There was no reason to take away her trust in him.
Yes, people do make mistakes once in a while. Everyone does. But perhaps we need to focus more on what people do right rather than what they do wrong.
When you give trust, the other person gets better at receiving that trust and being more trustworthy. Trust grows with trust.
Failure is Allowed: The Secret to Trust-building
People make mistakes. You do and I do. Nobody’s perfect. But if you base your trust on people being perfect, how can you or I trust anyone! We can’t.
So our practice needs to be to stop controlling others so much. Allowing them the space to make mistakes. And if they are allowed to make mistakes, then they don’t get overwhelmed by fear.

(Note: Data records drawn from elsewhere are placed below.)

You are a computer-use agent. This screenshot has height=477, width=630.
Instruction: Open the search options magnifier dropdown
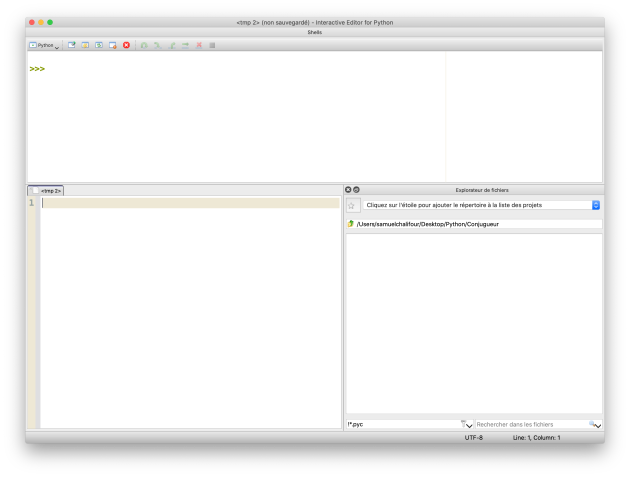coord(596,425)
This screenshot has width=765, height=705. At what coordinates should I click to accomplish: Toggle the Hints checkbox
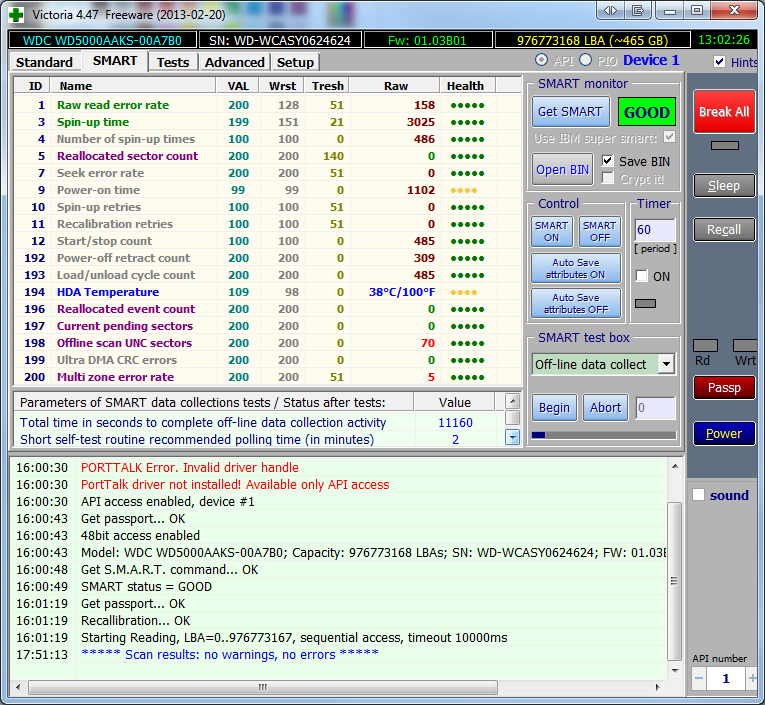720,62
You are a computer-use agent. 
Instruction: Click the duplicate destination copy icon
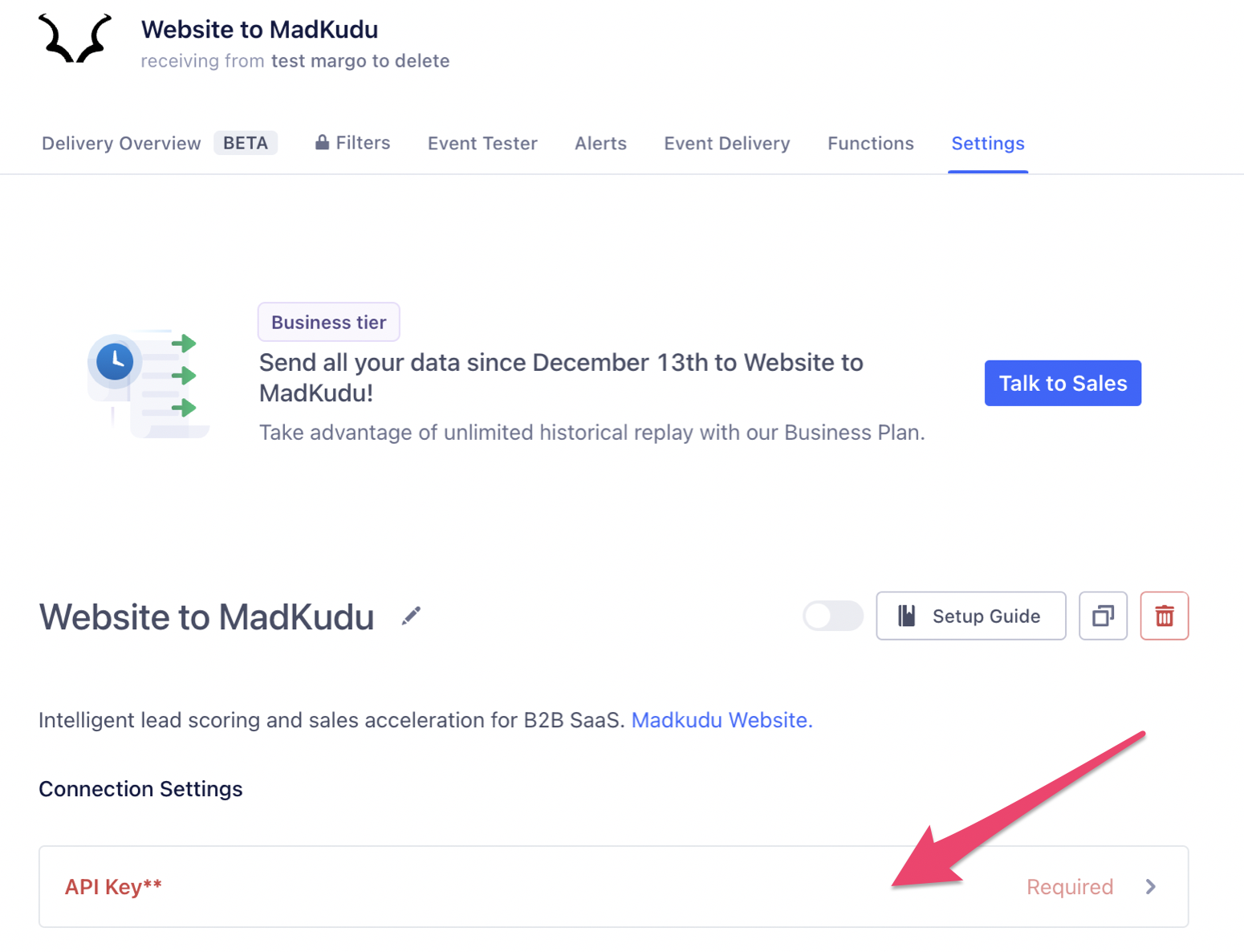[x=1103, y=616]
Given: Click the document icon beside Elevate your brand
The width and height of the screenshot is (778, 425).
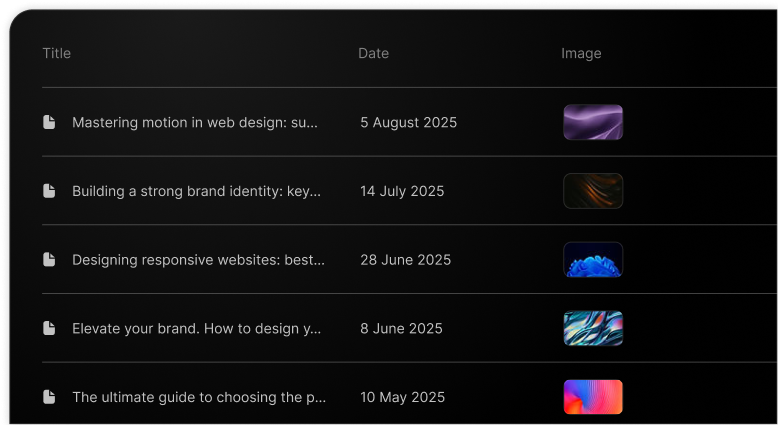Looking at the screenshot, I should point(49,328).
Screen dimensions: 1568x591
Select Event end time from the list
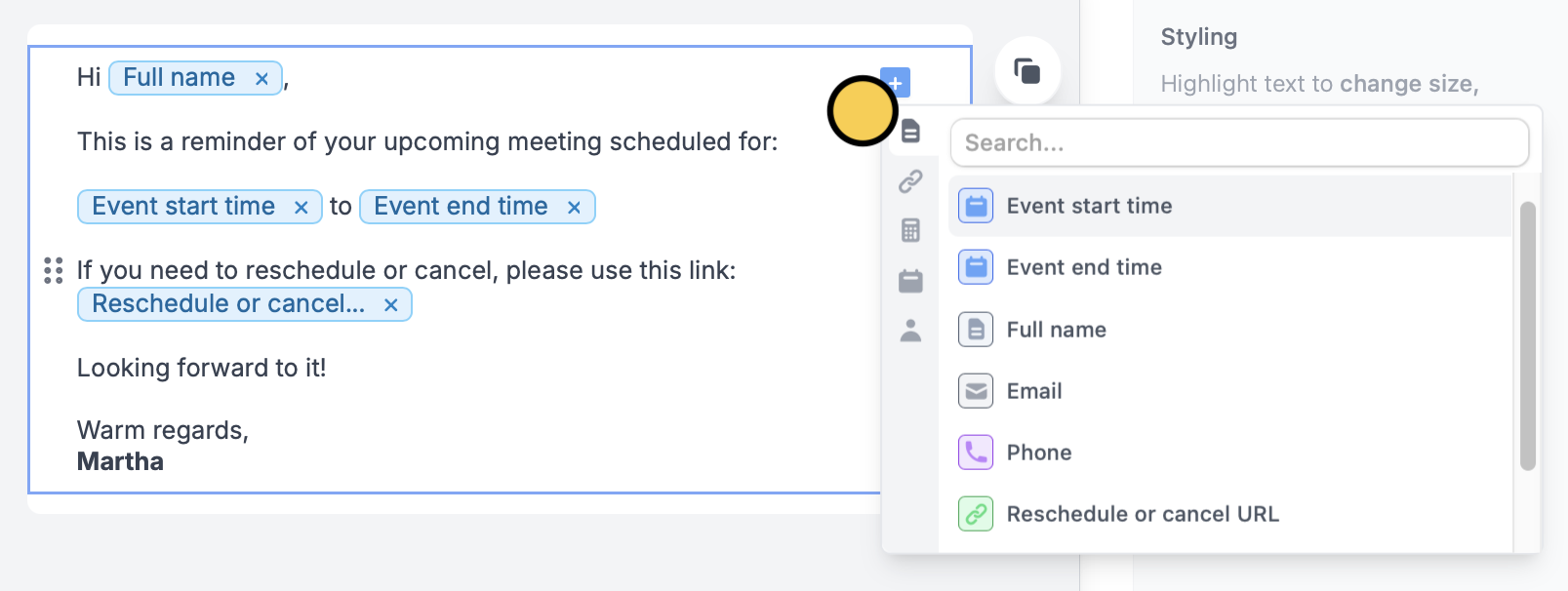[x=1084, y=267]
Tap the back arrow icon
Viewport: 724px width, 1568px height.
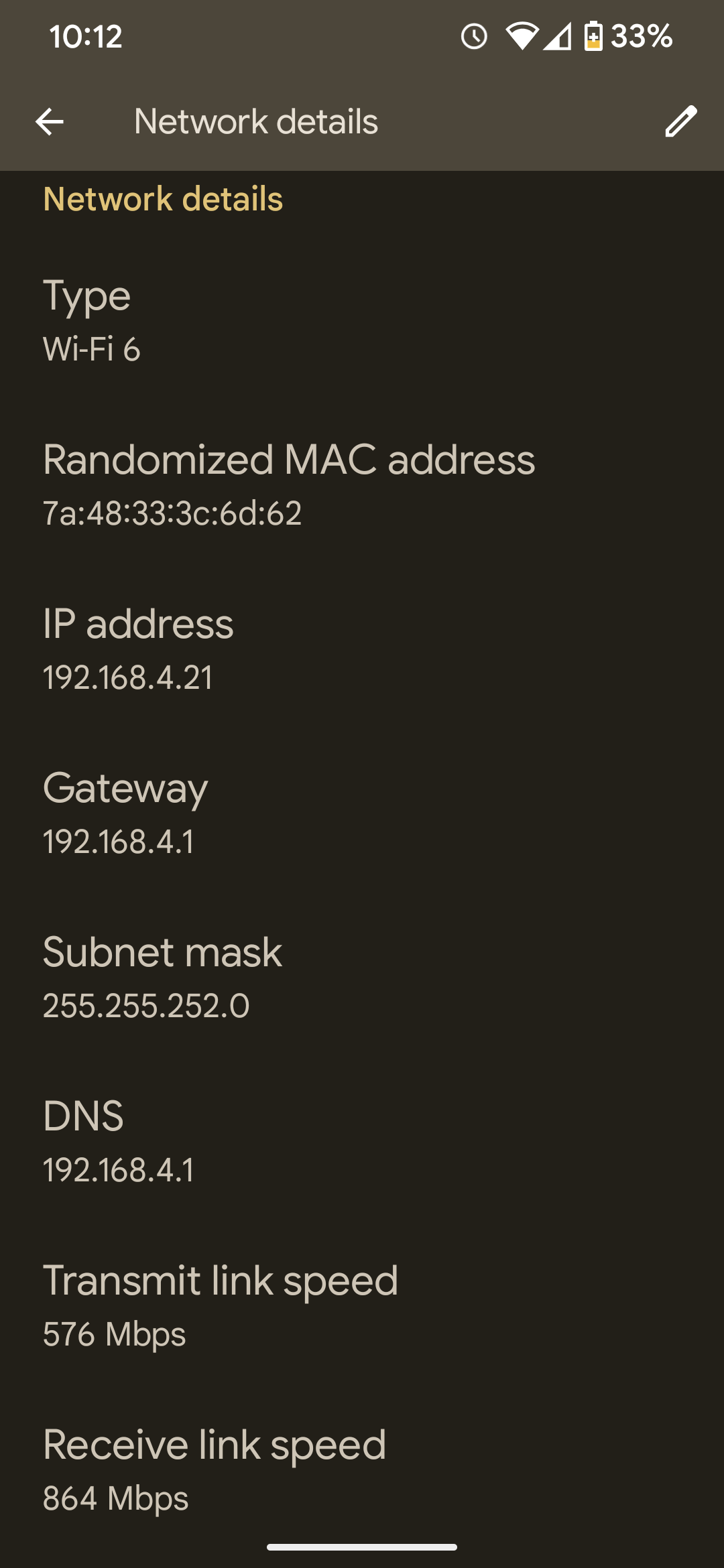tap(50, 122)
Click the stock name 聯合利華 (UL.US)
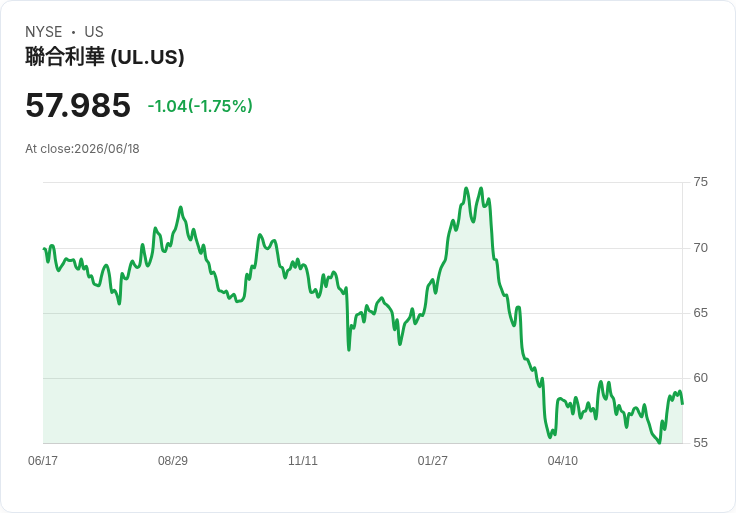Screen dimensions: 736x513 click(x=105, y=57)
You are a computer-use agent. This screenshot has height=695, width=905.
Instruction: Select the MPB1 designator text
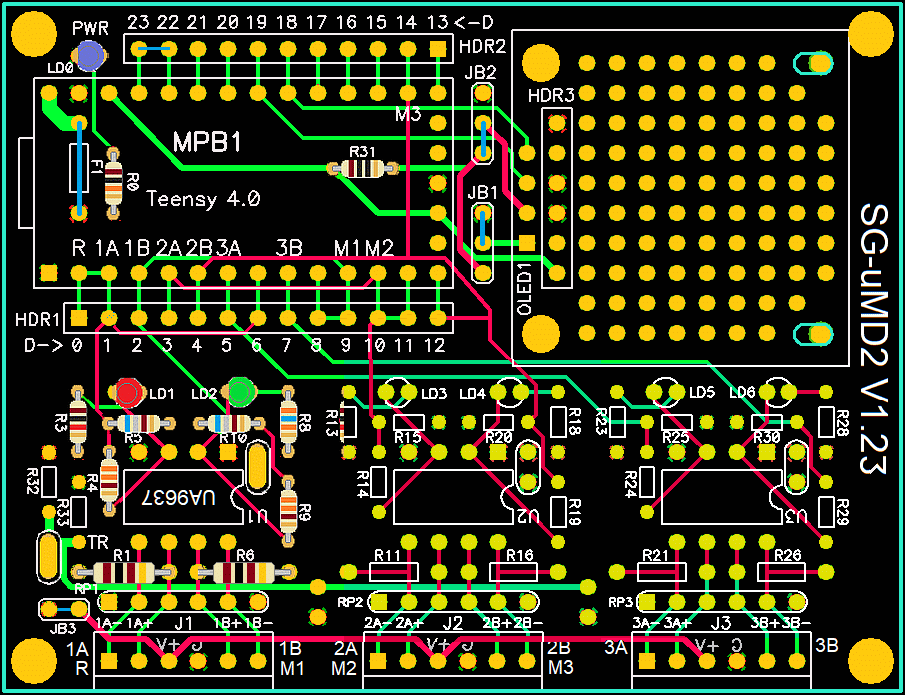point(207,142)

Fear is the heart of the issue. When people are scared to make mistakes, they are more likely to make those very mistakes. And trust quickly breaks down.
Let’s try the opposite. Allow your friend or partner to make mistakes. Allow your children to make mistakes and learn from them. Give trust and don’t punish mistakes too much. If you punish mistakes, you generate fear and all the problems that go along with fear.
Trust Yourself First
To build trust in others, learn to trust yourself. By remembering you’re an imperfect and beautiful human, just like everyone else, just like the trees and grass, the flowers and rivers, you begin to feel you are good enough just the way you are. You see things as they really are. Yes you make mistakes, but you do so many things right too!
The fact that you’re reading this blog is so wonderful - you’re nourishing your mind and heart with an uplifting and important topic. In this way, you do so many good things. Trust that things will turn out for the best. And even when they go wrong, they don’t really go wrong - no matter what happens, there’s something to learn from it. If Victor Frankl could take something positive from being in a concentration camp, so can you with your life and circumstance too (Check out his book, one of the best books of all time in my opinion, Man’s Search for Meaning).
So I urge you to start today, and with yourself. Trust is an inner journey.
Wisdom on Trust
I’d like to finish this article with some of the more popular quotes on trust, from some very wise people.
Let’s start with Shakespeare:
“Love all, trust a few, do wrong to none.”
― William Shakespeare
For Shakespeare, trust is a precious commodity and we need to be careful how much we give out.
Hemingway had an interesting thought about trust:
“The best way to find out if you can trust somebody is to trust them.”
― Ernest Hemingway
I think he’s right. If you don’t trust, you continue to question, question, question. But perhaps open your heart slowly and see what happens. I’m a fan of kaizen - step by step let your trust in others and yourself grow.
And let’s finish with Maya Angelou
“Have enough courage to trust love one more time and always one more time.”
― Maya Angelou
That’s perhaps the hardest of them all. Give yourself time to heal, fill your heart with love and compassion and then when you’re ready to do so, trust love one more time.
Having written this article, I feel much more open to trust my friend and forgive the one big mistake she made compared to the thousands of big things she did right too. If someone has broken your trust, I hope this inspires you in the same way. Let’s trust more and fear less.